Thread a crewel needle with two strands of embroidery thread and outline the shape you are going to fill with a line of split stitch. It is a good idea to start in the centre of the design and work outwards, so for the kitten you could start with the muzzle, and for the rabbit you could start with the shirt front.
Using the same thread, fill in the shape with split stitch, ensuring the lines of stitches are close together so that the fabric within the shape is completely covered. For some of the smaller shapes, such as the centre of the kitten’s bow, the base of the cupcake and the centres of the eyes, use satin stitch instead of split stitch (see p98).

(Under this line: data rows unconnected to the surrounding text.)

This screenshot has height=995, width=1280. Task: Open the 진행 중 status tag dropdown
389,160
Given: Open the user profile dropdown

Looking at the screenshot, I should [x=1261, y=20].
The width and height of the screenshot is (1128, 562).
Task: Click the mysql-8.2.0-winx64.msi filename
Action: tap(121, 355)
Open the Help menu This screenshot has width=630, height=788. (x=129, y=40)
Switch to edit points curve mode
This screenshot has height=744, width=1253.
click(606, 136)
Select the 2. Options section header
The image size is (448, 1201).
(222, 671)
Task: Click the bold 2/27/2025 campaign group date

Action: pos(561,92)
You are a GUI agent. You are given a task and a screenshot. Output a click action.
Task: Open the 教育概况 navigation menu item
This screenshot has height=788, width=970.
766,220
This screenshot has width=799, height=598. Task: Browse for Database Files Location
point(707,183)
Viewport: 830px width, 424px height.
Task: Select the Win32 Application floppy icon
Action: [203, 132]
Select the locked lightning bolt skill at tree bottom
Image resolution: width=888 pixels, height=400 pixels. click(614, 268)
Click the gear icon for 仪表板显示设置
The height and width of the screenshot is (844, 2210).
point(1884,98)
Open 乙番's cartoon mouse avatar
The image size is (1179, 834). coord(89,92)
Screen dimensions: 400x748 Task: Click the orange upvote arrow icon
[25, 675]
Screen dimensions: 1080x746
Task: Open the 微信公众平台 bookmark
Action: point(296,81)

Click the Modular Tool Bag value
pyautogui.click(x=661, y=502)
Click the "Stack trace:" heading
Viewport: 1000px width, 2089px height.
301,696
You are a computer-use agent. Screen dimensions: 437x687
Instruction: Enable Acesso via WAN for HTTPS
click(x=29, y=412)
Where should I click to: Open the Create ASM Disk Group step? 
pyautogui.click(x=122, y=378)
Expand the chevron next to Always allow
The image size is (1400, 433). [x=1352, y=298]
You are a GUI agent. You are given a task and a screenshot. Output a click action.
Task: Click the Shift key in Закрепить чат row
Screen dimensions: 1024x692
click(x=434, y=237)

To emphasise certain areas of the design, such as the outline of the eyes, the whiskers and claws, thread your needle with a single strand of black thread and, still working in split stitch, carefully outline. Other areas can be worked with a single strand of mid-grey or dark grey, such as the soles of the rabbit’s feet and the edges of the head and ears.
When you have finished the embroidery, remove the work from the hoop. Place a folded towel on an ironing board, put the work upside down on top and press carefully on the wrong side. Trim around the bib shape. Cut the same shape from lightweight wadding and backing fabric. Place the wadding between the two fabrics and tack around the edges through all thicknesses.
Bind the outer edge of the bib with bias binding. Take the remaining bias binding, find the centre and place this in the middle of the neck edge. Bind this edge, then stitch the two folded sides of the remaining long lengths together to form ties.